── Materials provided
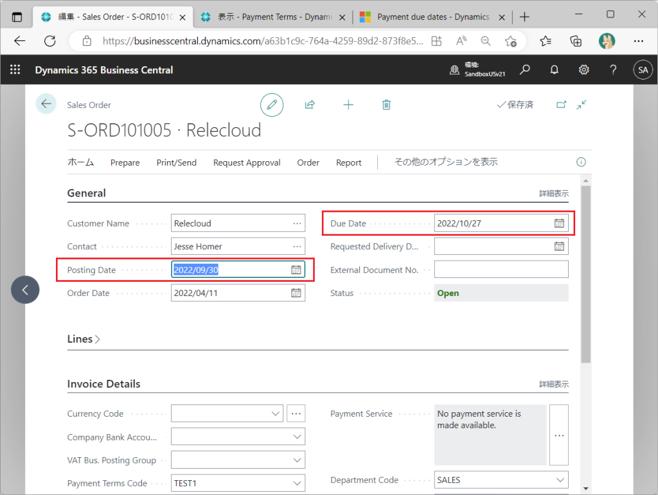Viewport: 658px width, 495px height.
Task: Click the app launcher waffle icon
Action: coord(15,70)
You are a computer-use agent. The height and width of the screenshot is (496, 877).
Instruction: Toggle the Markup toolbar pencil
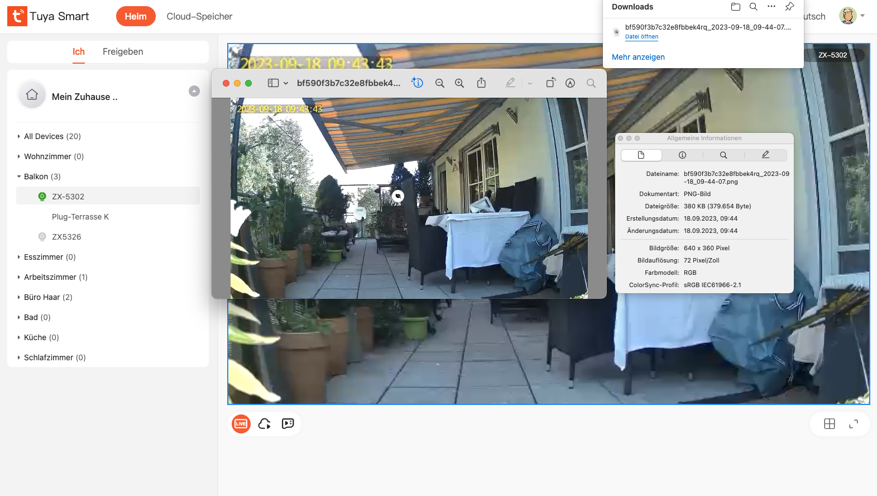point(510,83)
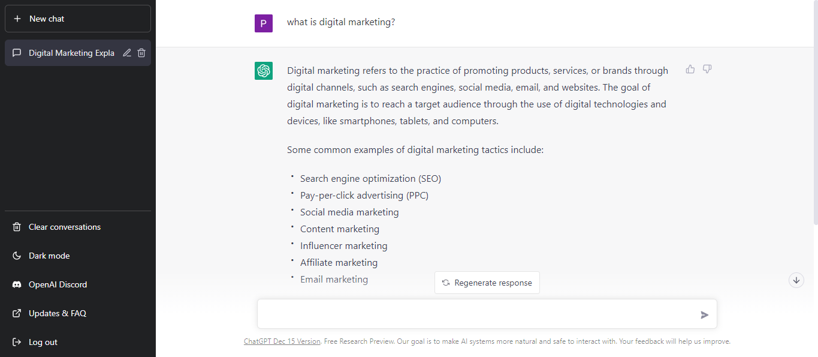Screen dimensions: 818x357
Task: Delete chat using the trash icon
Action: 141,53
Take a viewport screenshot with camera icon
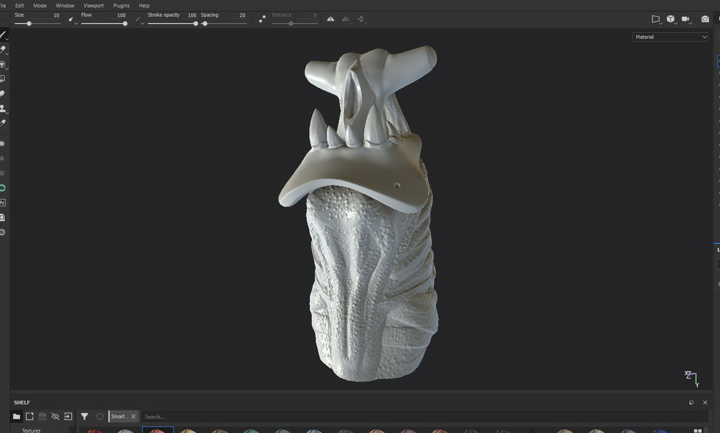This screenshot has height=433, width=720. [705, 19]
────
Try it:
The required output is the lines from the one containing "You are a computer-use" through the end of the data, printed exactly, with no pictures.

Solution to the problem:
You are a computer-use agent. The height and width of the screenshot is (496, 877).
Instruction: Toggle the Markup toolbar pencil
point(510,83)
Screen dimensions: 818x357
Task: Delete chat using the trash icon
Action: 141,53
Take a viewport screenshot with camera icon
This screenshot has height=433, width=720. [705, 19]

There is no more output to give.